Given entries.
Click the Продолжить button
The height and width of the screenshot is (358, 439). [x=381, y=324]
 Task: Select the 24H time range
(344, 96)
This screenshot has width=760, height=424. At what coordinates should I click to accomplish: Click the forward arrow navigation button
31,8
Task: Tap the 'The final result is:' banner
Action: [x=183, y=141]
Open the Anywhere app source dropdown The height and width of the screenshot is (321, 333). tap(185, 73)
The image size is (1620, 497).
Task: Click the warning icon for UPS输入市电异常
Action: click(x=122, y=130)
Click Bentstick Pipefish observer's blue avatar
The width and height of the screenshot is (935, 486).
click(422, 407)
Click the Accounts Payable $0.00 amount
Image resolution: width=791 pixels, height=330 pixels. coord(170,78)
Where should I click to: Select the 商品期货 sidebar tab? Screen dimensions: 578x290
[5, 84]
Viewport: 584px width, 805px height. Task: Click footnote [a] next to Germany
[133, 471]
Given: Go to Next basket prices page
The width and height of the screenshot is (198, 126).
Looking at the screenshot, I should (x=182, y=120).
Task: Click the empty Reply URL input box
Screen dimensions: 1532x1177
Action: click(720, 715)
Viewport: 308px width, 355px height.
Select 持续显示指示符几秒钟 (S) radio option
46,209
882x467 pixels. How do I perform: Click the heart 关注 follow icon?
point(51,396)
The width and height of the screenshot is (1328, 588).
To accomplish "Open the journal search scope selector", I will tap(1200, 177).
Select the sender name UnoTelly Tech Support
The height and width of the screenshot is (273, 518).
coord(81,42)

Your task.
The full listing is to be copied verbatim.

Response below.
Click the Продолжить button
The height and width of the screenshot is (358, 439). [x=381, y=324]
 Task: Select the 24H time range
(344, 96)
This screenshot has width=760, height=424. At what coordinates should I click to accomplish: Click the forward arrow navigation button
31,8
Task: Tap the 'The final result is:' banner
Action: [x=183, y=141]
Open the Anywhere app source dropdown The height and width of the screenshot is (321, 333). tap(185, 73)
The image size is (1620, 497).
Task: Click the warning icon for UPS输入市电异常
Action: click(x=122, y=130)
Click Bentstick Pipefish observer's blue avatar
The width and height of the screenshot is (935, 486).
click(422, 407)
Click the Accounts Payable $0.00 amount
Image resolution: width=791 pixels, height=330 pixels. coord(170,78)
Where should I click to: Select the 商品期货 sidebar tab? Screen dimensions: 578x290
[5, 84]
Viewport: 584px width, 805px height. Task: Click footnote [a] next to Germany
[133, 471]
Given: Go to Next basket prices page
The width and height of the screenshot is (198, 126).
Looking at the screenshot, I should (x=182, y=120).
Task: Click the empty Reply URL input box
Screen dimensions: 1532x1177
Action: click(720, 715)
Viewport: 308px width, 355px height.
Select 持续显示指示符几秒钟 (S) radio option
46,209
882x467 pixels. How do I perform: Click the heart 关注 follow icon?
point(51,396)
The width and height of the screenshot is (1328, 588).
To accomplish "Open the journal search scope selector", I will tap(1200, 177).
Select the sender name UnoTelly Tech Support
The height and width of the screenshot is (273, 518).
coord(81,42)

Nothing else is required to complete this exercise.